Work instruction
From the data that follows, print exactly the lines starting at the one containing "Task: Expand the gratitude note chevron" and ending at the one containing "Open the Review"; include both of them and nothing more.

Supplied data
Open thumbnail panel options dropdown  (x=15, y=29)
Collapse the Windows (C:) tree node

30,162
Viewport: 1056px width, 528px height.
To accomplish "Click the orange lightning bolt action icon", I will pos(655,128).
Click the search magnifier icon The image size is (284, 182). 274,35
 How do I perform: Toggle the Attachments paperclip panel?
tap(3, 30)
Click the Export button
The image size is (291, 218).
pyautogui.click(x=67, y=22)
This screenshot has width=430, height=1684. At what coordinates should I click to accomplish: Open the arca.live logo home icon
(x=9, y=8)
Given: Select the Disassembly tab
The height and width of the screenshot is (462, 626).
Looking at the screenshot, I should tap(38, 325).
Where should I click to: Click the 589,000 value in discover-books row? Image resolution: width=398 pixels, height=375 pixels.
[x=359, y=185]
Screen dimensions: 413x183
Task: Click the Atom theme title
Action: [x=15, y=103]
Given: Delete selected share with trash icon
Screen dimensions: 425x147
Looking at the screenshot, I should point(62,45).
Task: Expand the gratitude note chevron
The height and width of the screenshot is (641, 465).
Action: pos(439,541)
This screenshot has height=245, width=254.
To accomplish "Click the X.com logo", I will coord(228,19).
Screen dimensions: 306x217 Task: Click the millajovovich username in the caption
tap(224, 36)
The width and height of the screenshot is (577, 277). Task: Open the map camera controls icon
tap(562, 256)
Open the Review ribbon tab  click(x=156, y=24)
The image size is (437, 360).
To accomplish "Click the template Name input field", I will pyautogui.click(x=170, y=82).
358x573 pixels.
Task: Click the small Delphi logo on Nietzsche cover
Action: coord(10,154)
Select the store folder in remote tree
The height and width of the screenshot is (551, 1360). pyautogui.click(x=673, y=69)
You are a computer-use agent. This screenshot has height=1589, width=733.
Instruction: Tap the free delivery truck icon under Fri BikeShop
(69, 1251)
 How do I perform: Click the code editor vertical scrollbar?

Answer
Task: Expand the gratitude note chevron
The height and width of the screenshot is (641, 465).
Action: pos(439,541)
This screenshot has height=245, width=254.
To accomplish "Click the X.com logo", I will coord(228,19).
Screen dimensions: 306x217 Task: Click the millajovovich username in the caption
tap(224, 36)
The width and height of the screenshot is (577, 277). Task: Open the map camera controls icon
tap(562, 256)
Open the Review ribbon tab  click(x=156, y=24)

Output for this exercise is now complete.